4.4. Stability of Discovery Process

Figure 7 shows the RSD of the number of vulnerabilities found by each fuzzer across ten experiments. A lower RSD indicates a better stability of the fuzzer [20]. We can find the following observations. First, all fuzzers differed in the number of vulnerabilities found in each set of experiments. This shows that the fuzzer has randomness in the fuzzing process. This also illustrates the importance of repeating fuzzing experiments multiple times. Secondly, Snipuzz and Boofuzz-Byte had lower RSD, while Boofuzz-Reversal, Boofuzz-Default, and Fuzzotron had higher RSD values, with little difference. Mutiny had the highest RSD value. This shows that Snipuzz and Boofuzz-Byte have good stability, while the stability of Mutiny’s vulnerability discovery process is relatively poor. It is important to note that the stability of discovery vulnerabilities process indicators is adjunct to the number of discovered vulnerabilities indicators, since finding more vulnerabilities is more critical than consistently finding fewer vulnerabilities.

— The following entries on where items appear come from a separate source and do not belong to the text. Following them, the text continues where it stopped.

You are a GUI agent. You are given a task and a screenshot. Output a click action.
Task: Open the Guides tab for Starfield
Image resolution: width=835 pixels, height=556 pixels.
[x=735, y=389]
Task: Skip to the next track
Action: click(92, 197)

4.5. Number of Unique Responses

Figure 8 shows the average ranking of each fuzzer for the number of triggered responses across 10 experiments. Figure 9 shows the curve of the average number of responses triggered by each fuzzer in the process of fuzzing some vulnerabilities in the 10 experiments. The above experimental results show that the Fuzzotron fuzzer triggered the most significant unique number of responses and the highest average ranking, while Boofuzz-Default and Boofuzz-Byte performed the worst. The average ranks of the rest of the fuzzers were relatively close. The number of responses can reflect the code execution path triggered by the fuzzer from the side. Executing more code paths means the fuzzer is more likely to find a vulnerability. The large number of responses that Fuzzotron and Mutiny can trigger also explains why they can find the problems related to the denial-of-service of the target device.

4.6. Runtime Overhead

Figure 10 shows the average memory consumption of each fuzzer in the process of fuzzing different vulnerabilities. Fuzzotron averaged less memory consumption than other fuzzers during fuzzing, but its maximum memory consumption was higher than Boofuzz-Byte, Mutiny, and T-Reqs. The memory consumption of Boofuzz-Byte, Mutiny, and T-Reqs was relatively close, and the memory consumption of Boofuzz-Default and Boofuzz-Reversal was the most. Although the memory consumption of each fuzzer was different, the average memory consumption values were within 200 MB. Compared with the memory of several GBs or dozens of GBs in the current server, the memory consumption of the fuzzer is not the bottleneck that limits the performance of the fuzzer to discovering vulnerabilities. However, if researchers need to deploy dozens or even hundreds of fuzzers with fewer computing resources, Fuzzotron, Boofuzz-Byte, Mutiny, and T-Reqs, with an average memory consumption of less than 30 MB, may be better choices.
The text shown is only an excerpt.